Instruction:
Update the entries below, from the line with "At what coordinates should I click to accomplish: Toggle" through the end of the entries, by replacing "Price line legend" with "Volume line legend" and changing nothing else. Leave the pictures out of your answer.
## begin Stored records
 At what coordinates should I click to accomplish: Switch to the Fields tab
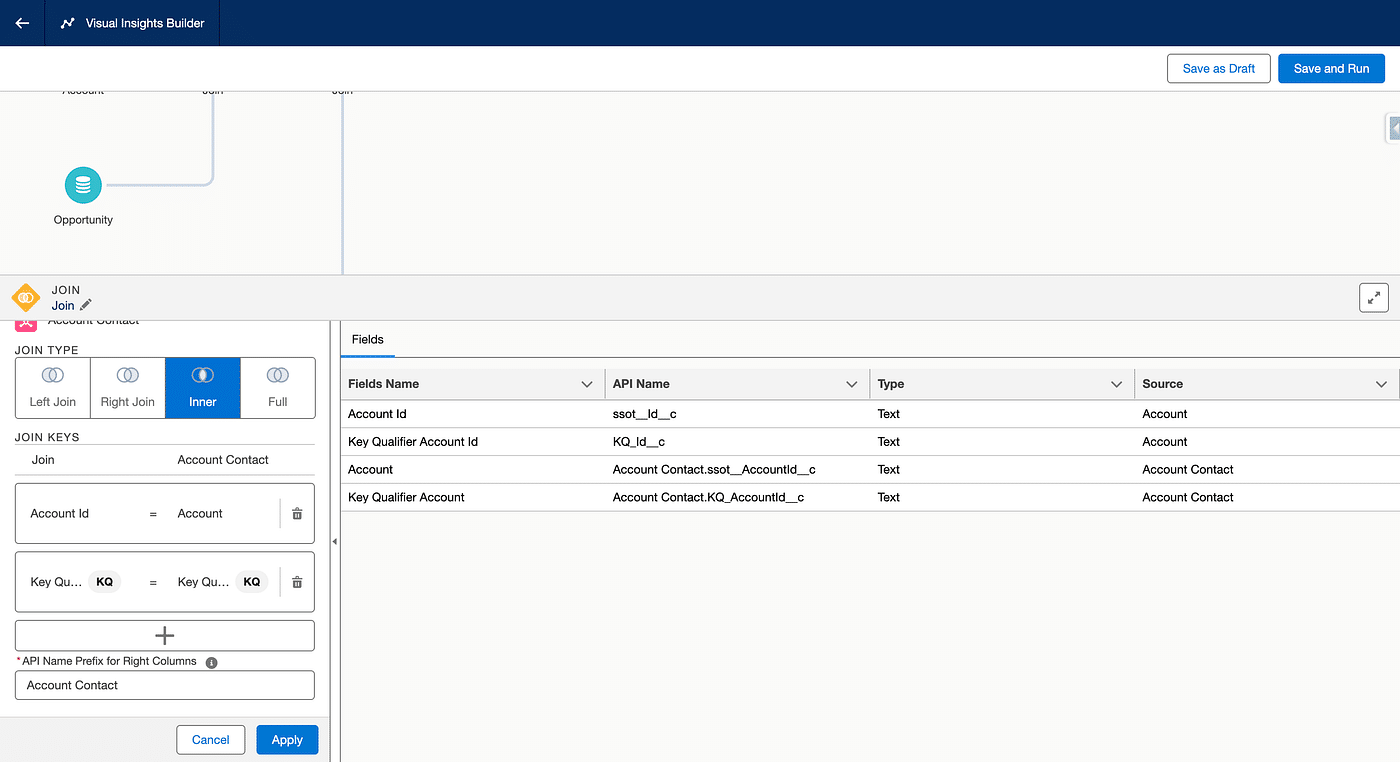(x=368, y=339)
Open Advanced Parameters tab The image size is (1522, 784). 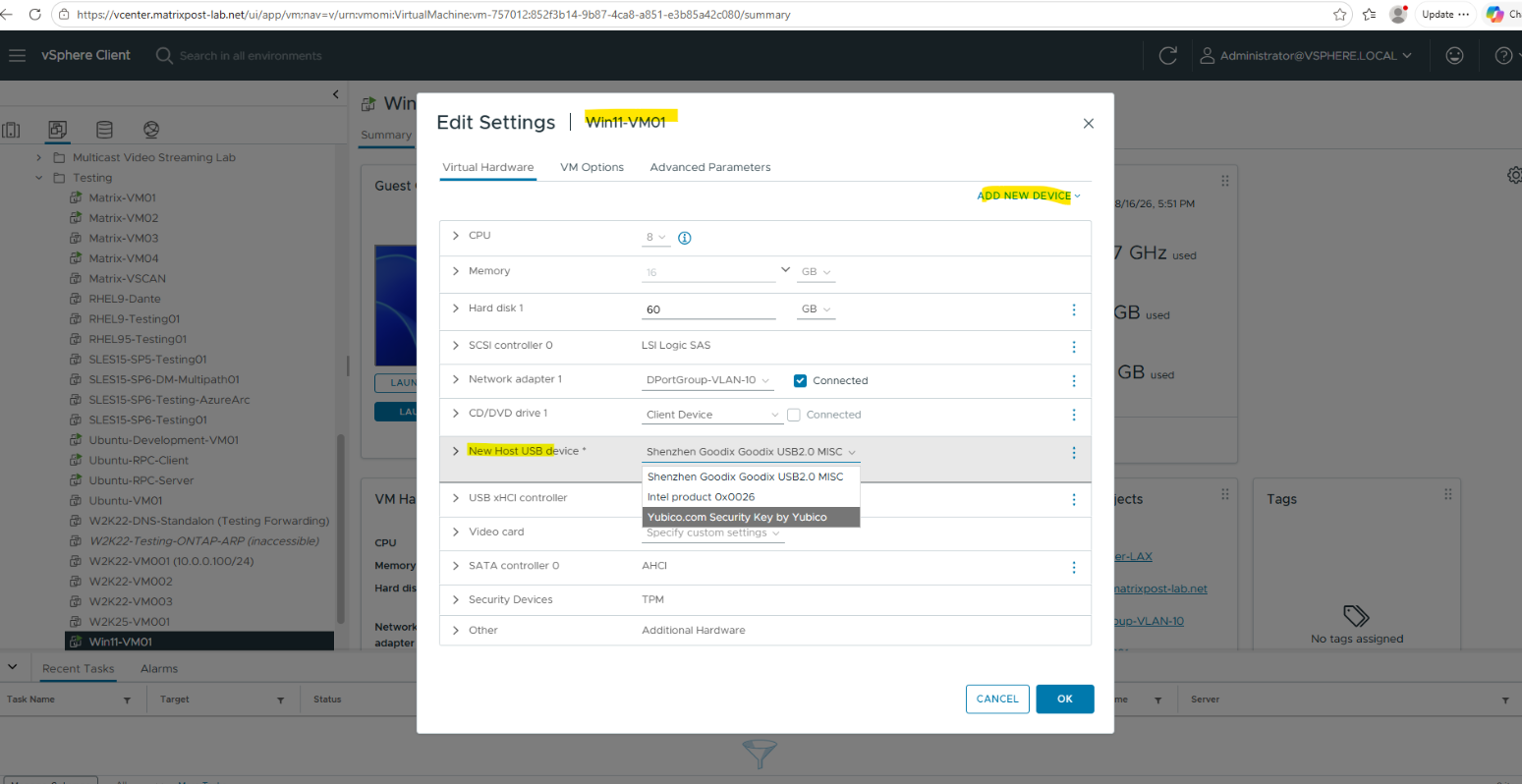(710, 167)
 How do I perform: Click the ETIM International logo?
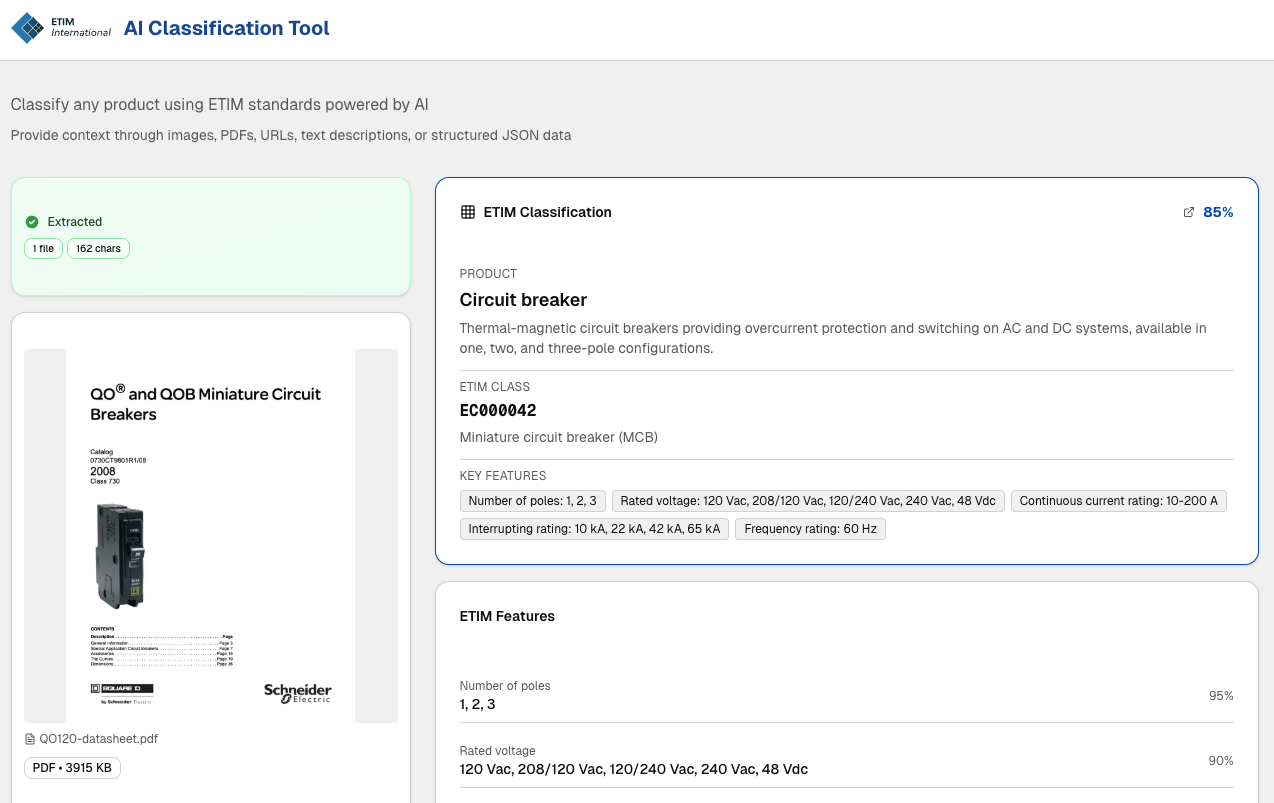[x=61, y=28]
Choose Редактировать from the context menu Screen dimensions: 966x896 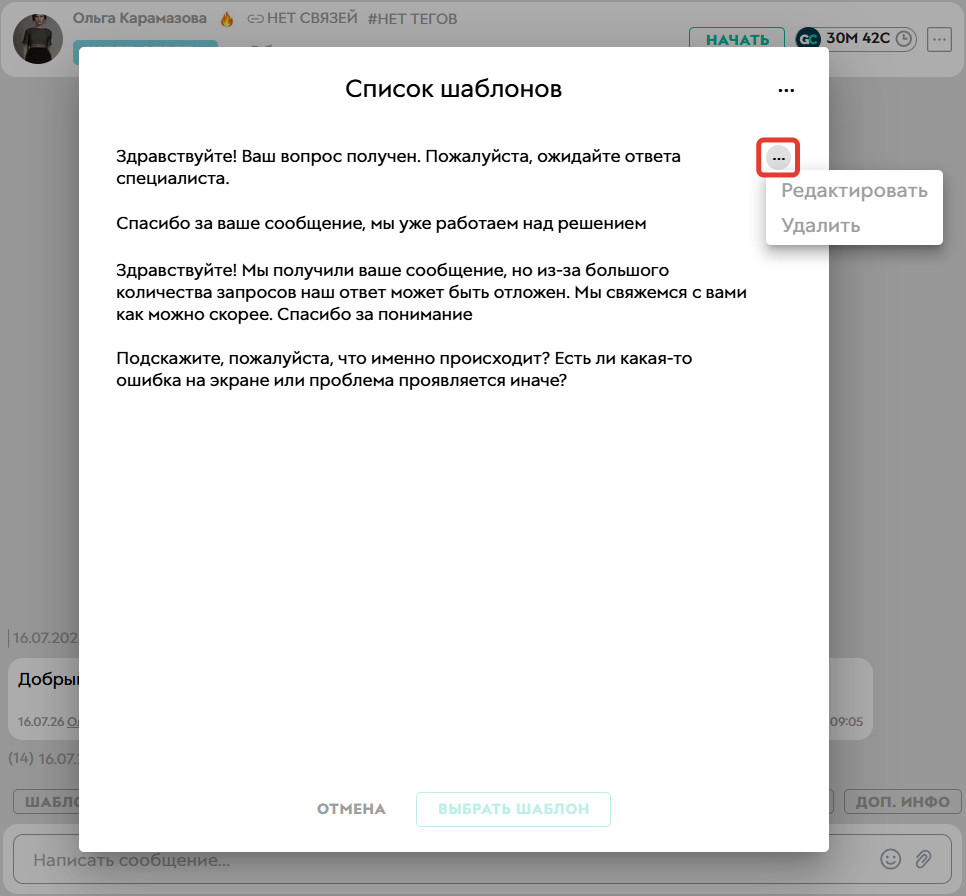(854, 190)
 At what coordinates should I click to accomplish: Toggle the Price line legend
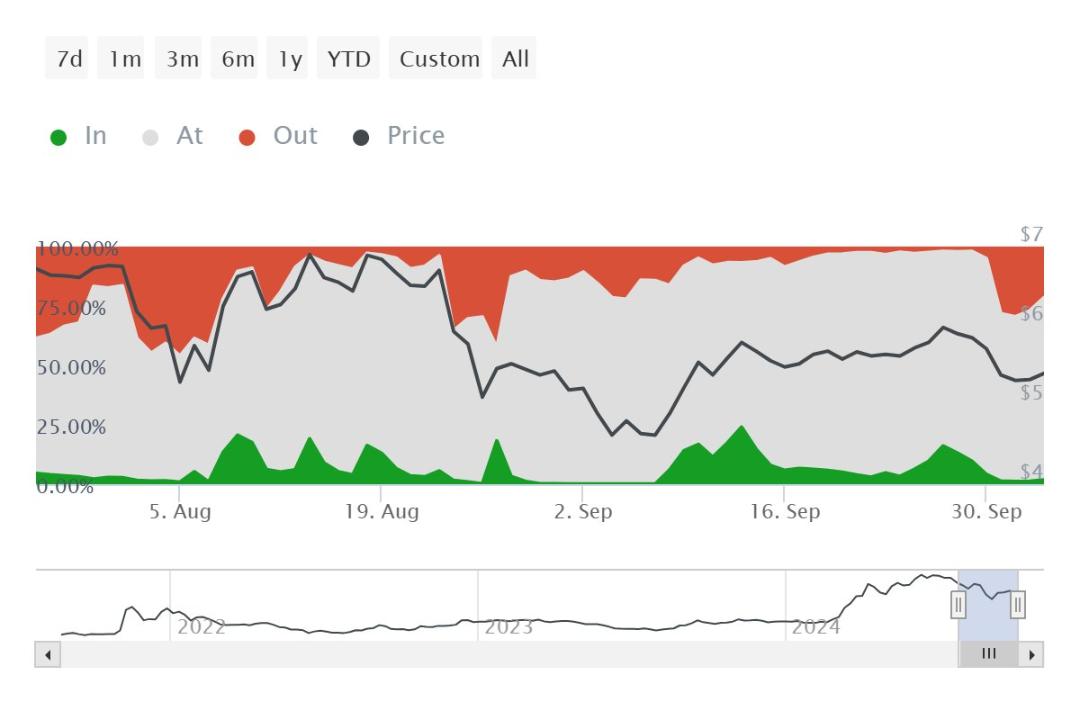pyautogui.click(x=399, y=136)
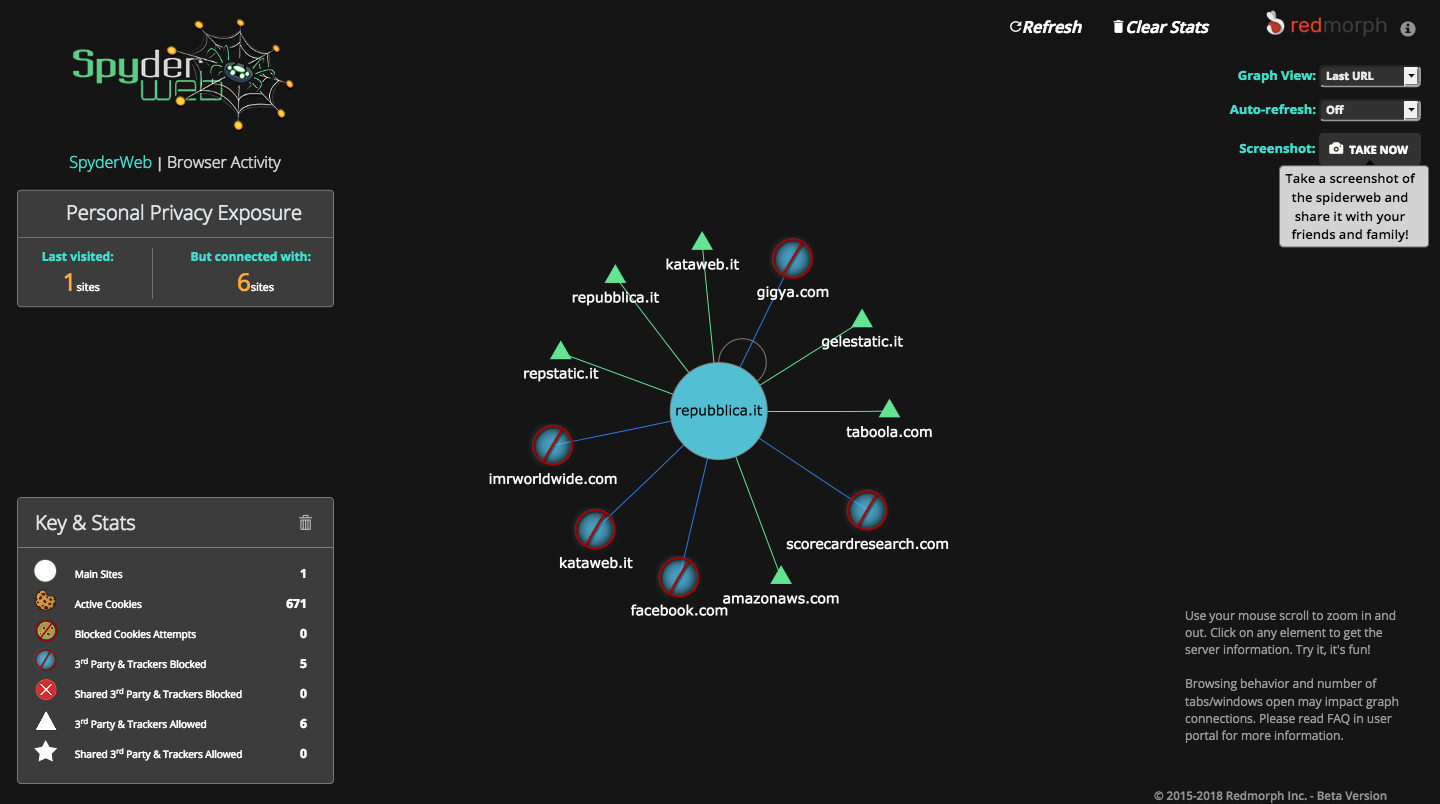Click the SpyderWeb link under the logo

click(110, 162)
## end Stored records
Result of this exercise:
 At what coordinates should I click to accomplish: Toggle the Volume line legend
pyautogui.click(x=399, y=136)
Click the SpyderWeb link under the logo

click(110, 162)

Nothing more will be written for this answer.